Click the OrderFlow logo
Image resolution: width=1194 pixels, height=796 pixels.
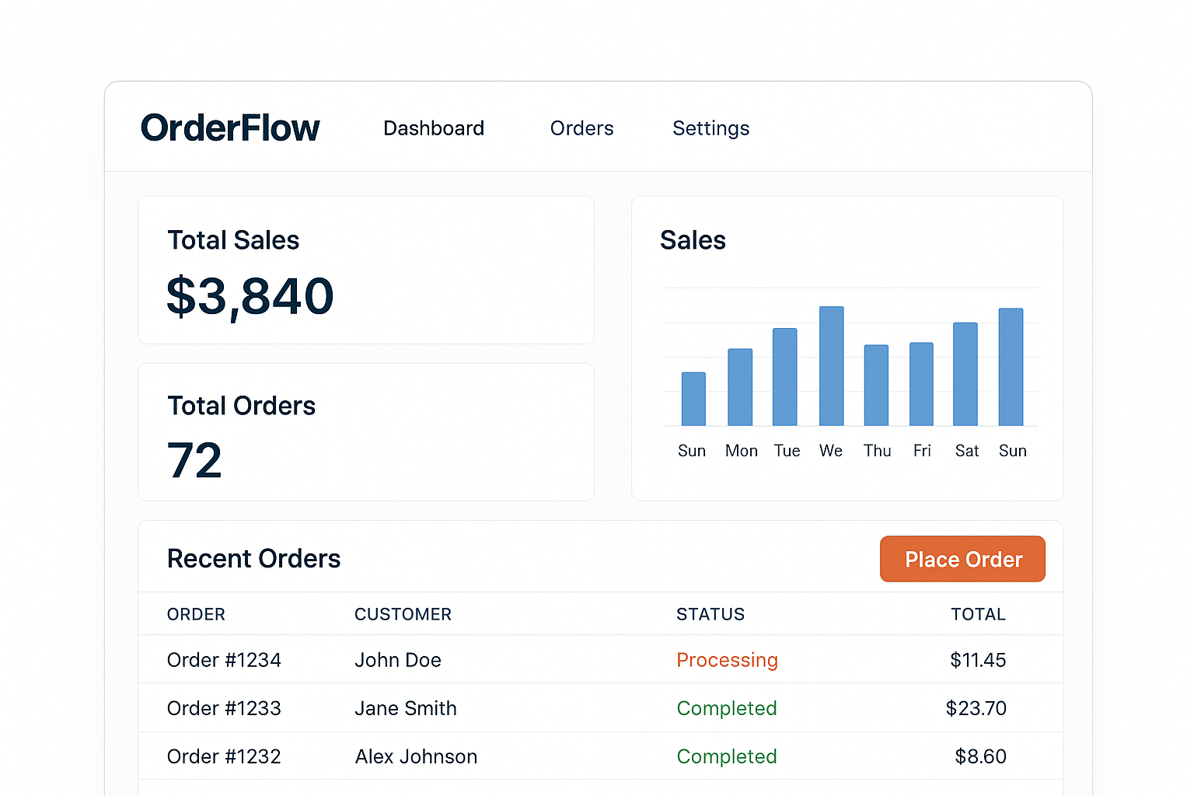[x=230, y=128]
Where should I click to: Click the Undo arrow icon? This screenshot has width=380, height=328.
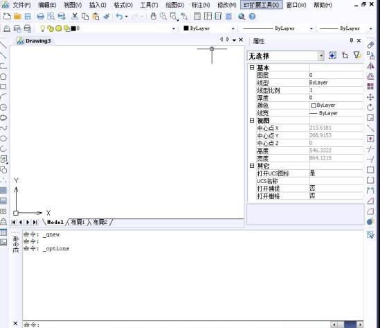[x=119, y=17]

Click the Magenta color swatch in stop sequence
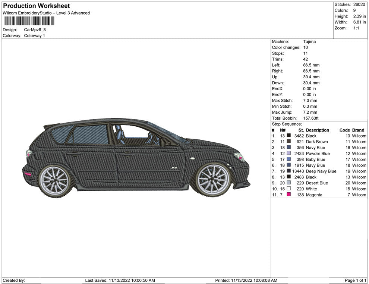coord(288,195)
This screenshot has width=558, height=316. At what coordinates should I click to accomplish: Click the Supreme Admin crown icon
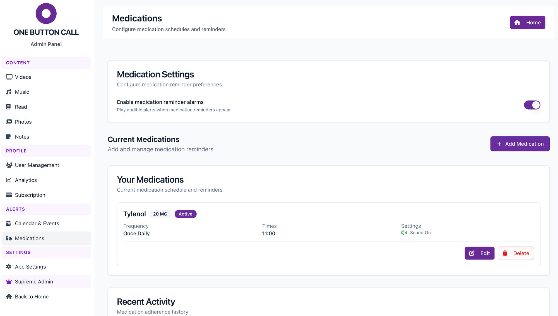click(x=9, y=282)
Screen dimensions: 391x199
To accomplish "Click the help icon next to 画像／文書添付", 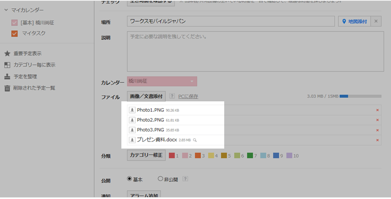I will coord(172,96).
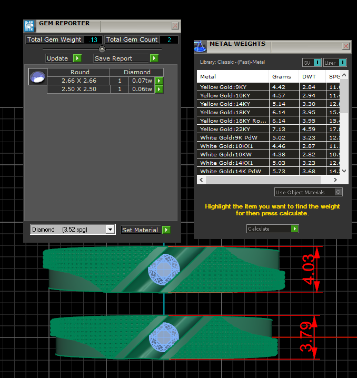357x378 pixels.
Task: Click the Gem Reporter panel icon
Action: pos(29,26)
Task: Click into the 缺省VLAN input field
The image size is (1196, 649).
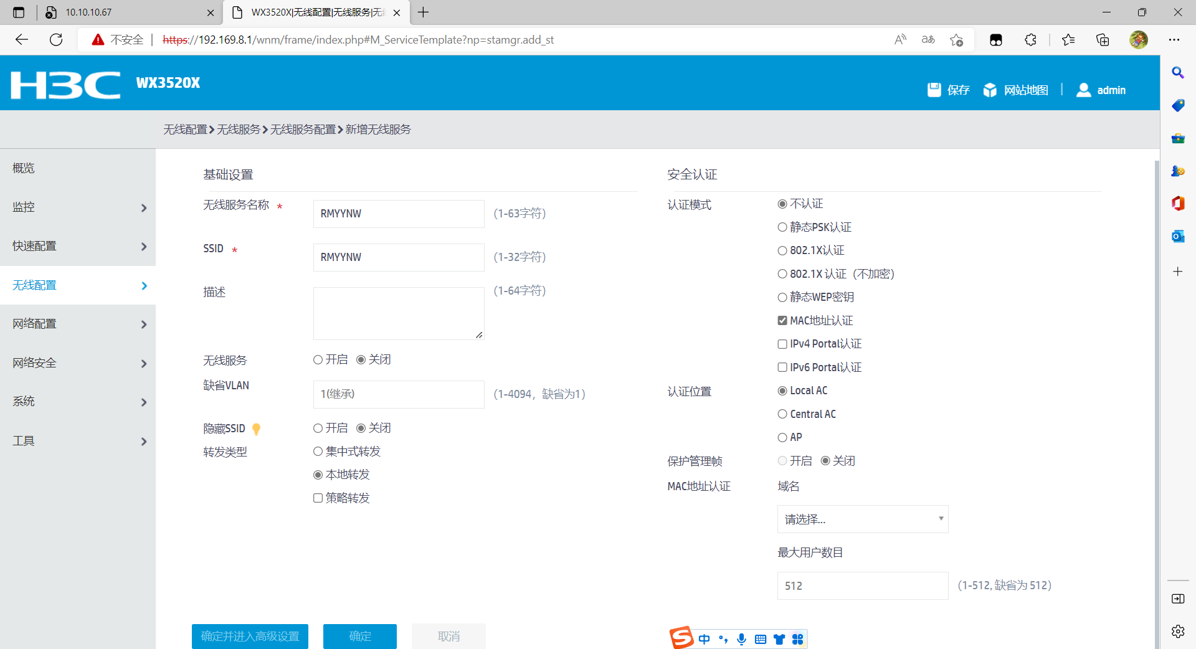Action: pos(398,394)
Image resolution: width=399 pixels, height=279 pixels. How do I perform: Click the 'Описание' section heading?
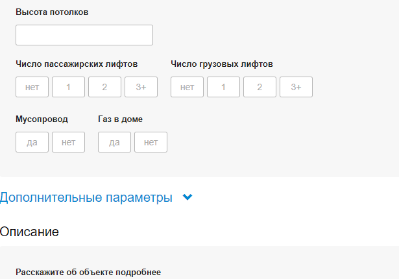click(x=29, y=231)
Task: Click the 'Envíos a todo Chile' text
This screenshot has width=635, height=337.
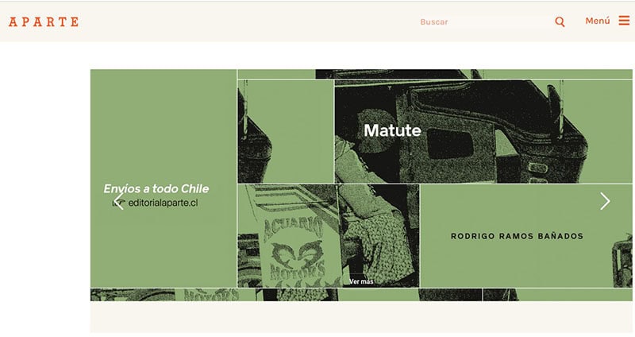Action: (156, 188)
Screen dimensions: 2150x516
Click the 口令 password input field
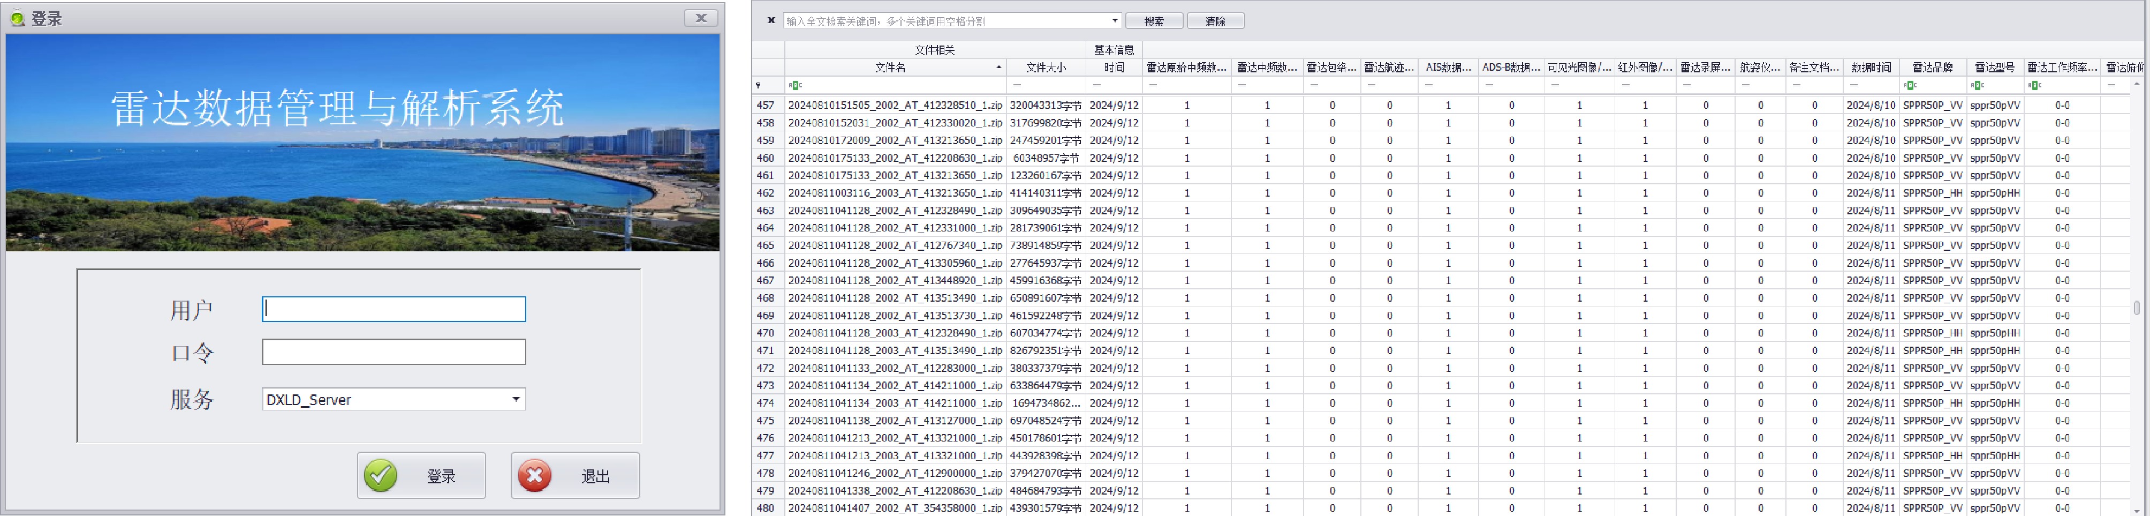coord(394,352)
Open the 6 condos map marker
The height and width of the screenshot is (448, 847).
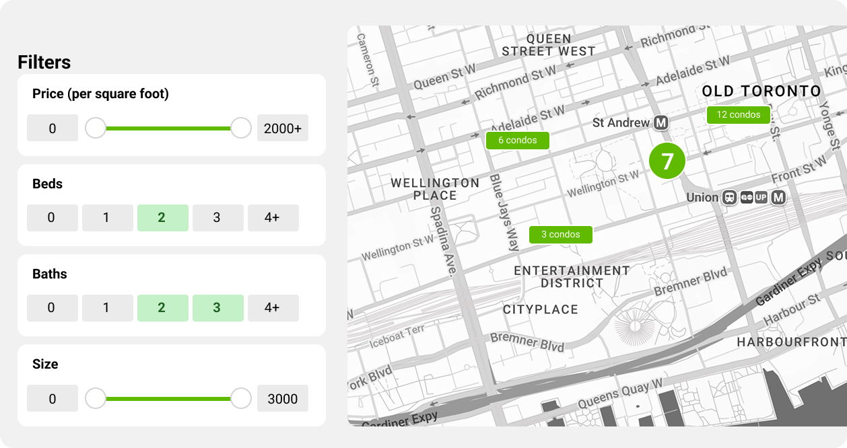pos(517,141)
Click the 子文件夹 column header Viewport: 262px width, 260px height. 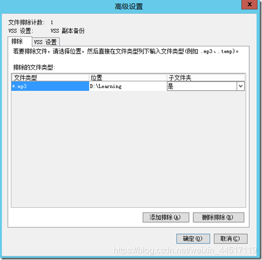coord(205,78)
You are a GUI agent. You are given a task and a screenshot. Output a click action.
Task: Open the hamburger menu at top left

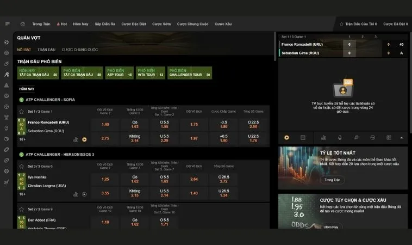pos(7,24)
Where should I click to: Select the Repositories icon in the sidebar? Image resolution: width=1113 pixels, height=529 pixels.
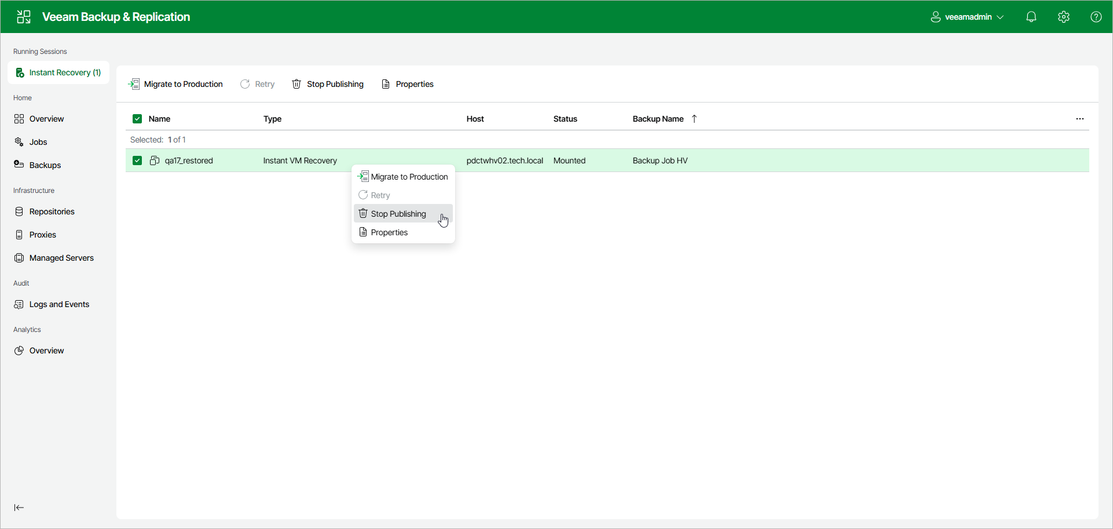point(20,211)
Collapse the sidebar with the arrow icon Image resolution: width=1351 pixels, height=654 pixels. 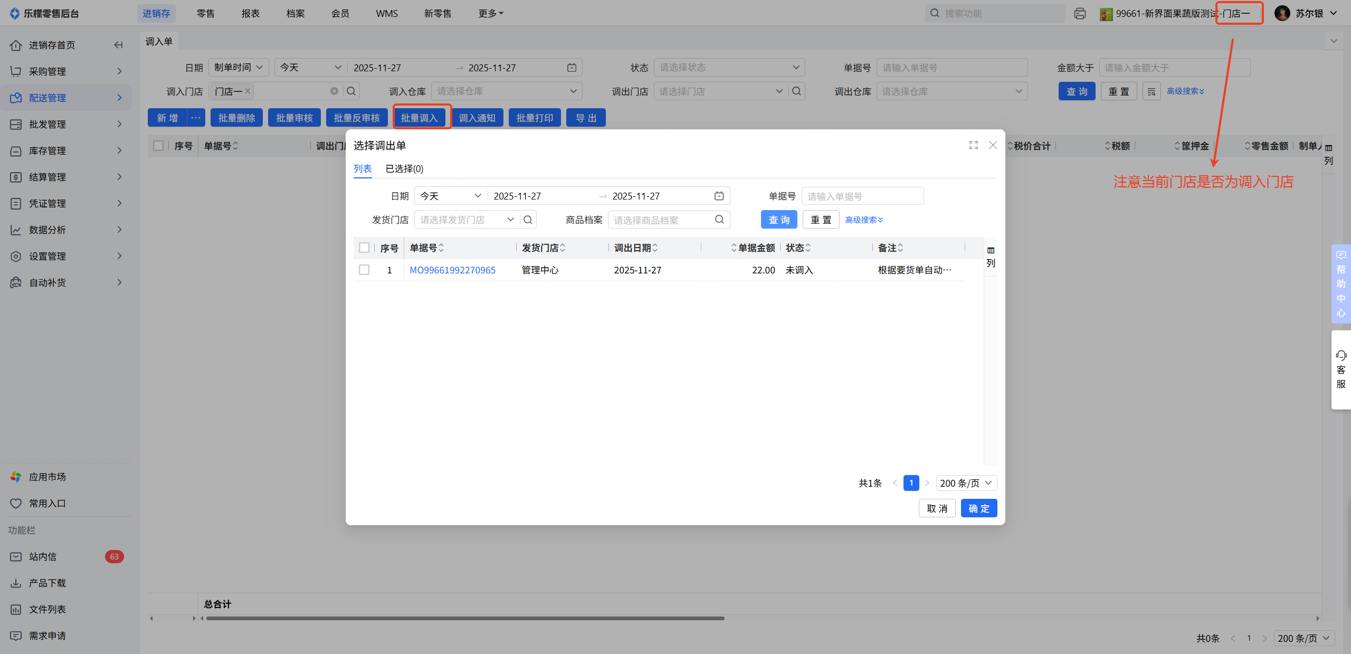tap(118, 45)
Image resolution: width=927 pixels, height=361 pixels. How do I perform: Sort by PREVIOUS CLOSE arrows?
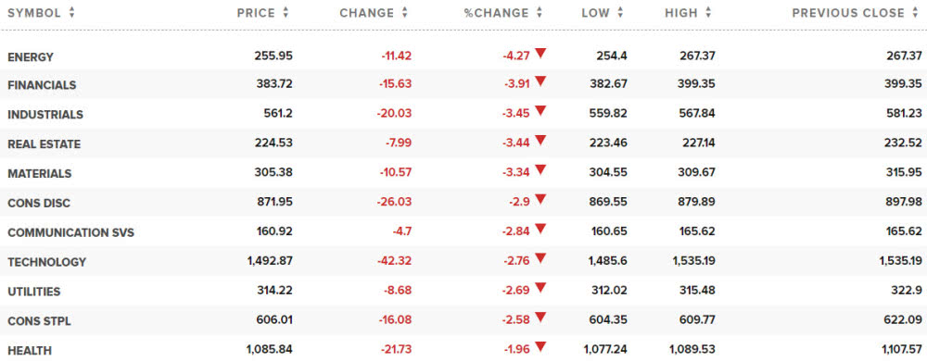tap(915, 12)
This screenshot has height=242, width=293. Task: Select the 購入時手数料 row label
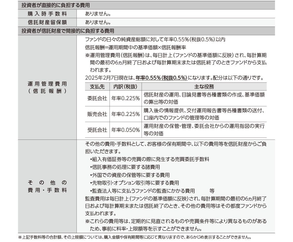[47, 14]
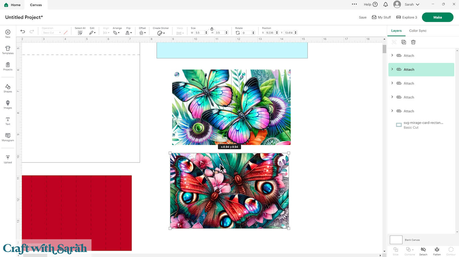Click the Flatten button
Viewport: 459px width, 257px height.
437,251
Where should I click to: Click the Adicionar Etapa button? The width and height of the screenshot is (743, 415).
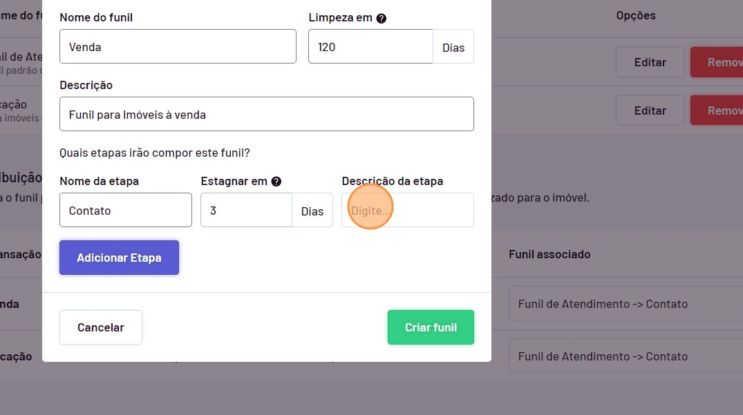119,258
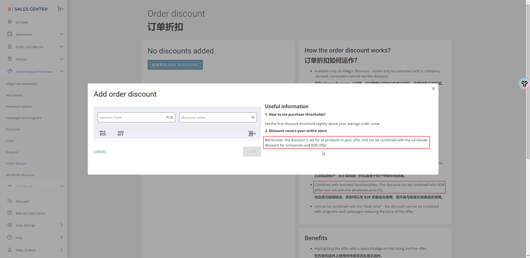Click the delete threshold row icon
The height and width of the screenshot is (258, 530).
pos(252,134)
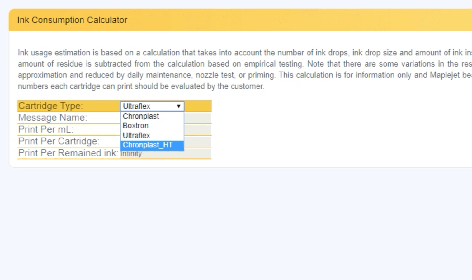
Task: Click the Print Per Remained ink label
Action: (68, 153)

- **Given problem**: Please give everything from the first line of the entries down to the line containing "click(x=9, y=282)", both included, as a numbered list. Skip blank lines and leave the pictures out.

- **Task output**:
1. Click the OrderFlow logo
2. Image resolution: width=1194 pixels, height=796 pixels.
3. [x=230, y=128]
4. Where should I click to: Click the Undo arrow icon? This screenshot has width=380, height=328.
5. [x=119, y=17]
6. Click the Magenta color swatch in stop sequence
7. coord(288,195)
8. This screenshot has width=558, height=316. At what coordinates should I click to accomplish: Click the Supreme Admin crown icon
9. click(x=9, y=282)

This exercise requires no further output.